I think the main solution for implementing correct kinematic collision is to handle multiple collision points the right way (summing the shoves like CollisionHandlerPusher does seems to be not always correct).

Studying Quake 3 source code I’ve noticed it takes into account collision time.

Collision time is available in the collision entry, I’ll see if I can make use of that.

EDIT: no, it has no use in the current situation, since the collision time is always the same.
Also, Q3 uses “swept collision” tests, instead of resoluting collisions after they have actually happened.

One possibility might be to simply switch to using Bullet for collision-handling. It does have its own down-sides, but at the least I suspect that it’ll handle cases like this more accurately than does Panda’s collision system. In particular, I seem to recall that it can produce multiple contact-points when a collision occurs.

Thanks for advice. Sure it can, Bullet can do even more than I need. But I want to try and do it myself. This was possible in games 20-25 years ago without Bullet.

That’s fair; well, good luck with it, then! I hope that you succeed. :slight_smile:

Hmm… I once put together a 2D collision system. If I recall correctly, it worked by “rewinding time” until the object in question was in a “valid” spot, updating its velocity, and moving forward again, iterating this cycle until either there were no more collisions or it ran out of “time”. (I’m not sure of what I did in the latter case; perhaps I left it at its last “valid” position.)

In 2D this is more simple, you can let the collision happen, and then bruteforce it and move the collided object pixel by pixel in the opposite direction of movement vector. In 3D there’s no pixel units.

But I didn’t use such a brute-force method. Now, I did have a simplification: I essentially made it a matter of line-line intersections, allowing me to calculate the point of impact, and thus allowing me to calculate how far back the system had to “rewind”.

That said… You could do the “brute-force” method in 3D, if you wanted to, I daresay: just specify some small “step distance”. It doesn’t have to match any specific feature of the setup, like pixels; it just has to be small enough to serve the purpose.

I’ll try this if I fail with more intelligent methods.

Oh, I wasn’t suggesting that you take the brute-force approach (if that’s what you mean by (implied) “less intelligent methods”); just pointing out that it can be done in 3D just as in 2D.

I do imagine that the “rewind” method–specifically, the non-brute-force approach, as described above–is more complicated when dealing with full polygons, rather than line-segments.
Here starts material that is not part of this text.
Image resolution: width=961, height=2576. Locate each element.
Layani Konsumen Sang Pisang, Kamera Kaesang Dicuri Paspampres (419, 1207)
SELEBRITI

Still, perhaps it might work.

Well, I practiced some more time and don’t see how I can fit this (your algorithm, or any other) in the design of Panda3D collision system. It already has separation of concerns coded in separate objects, such as CollisionTraverser and CollisionHandler. CollisionTraverser traverses the graph, CollisionHandler reacts to collision entries.

To follow this pattern in order to implement recursive collision resolution of multiple points, I need to design something like RecursiveCollisionTraverserThatIsAlsoAHandlerWithVelocities class. If I spend time reinventing the wheel, I want at least it to be usable by others and something that I can contribute (for myself I indeed can use Bullet).

If somebody interested, I wanted to implement a more universal simple collision handler, something like a CharacterController component in Unity. The requirements were:

  • Stay on the floor and slide along walls
  • Apply pseudo gravity
  • Walk on slopes (don’t slide down slopes)
  • Smoothly slide up stairs
  • No jitter
  • Collidable with level geometry from the .egg file

I managed to put up something that works, but only for a limited case: a sphere collider not larger than a size of a wall on z axis. E.g. with a capsule collider that has considerable height it will fail.

Sphere collider: (almost perfect, probably needs some tuning)
Capsule collider: (completely unusable)

It seems impossible for me to create a general character collision handler without changing the underlying collision system.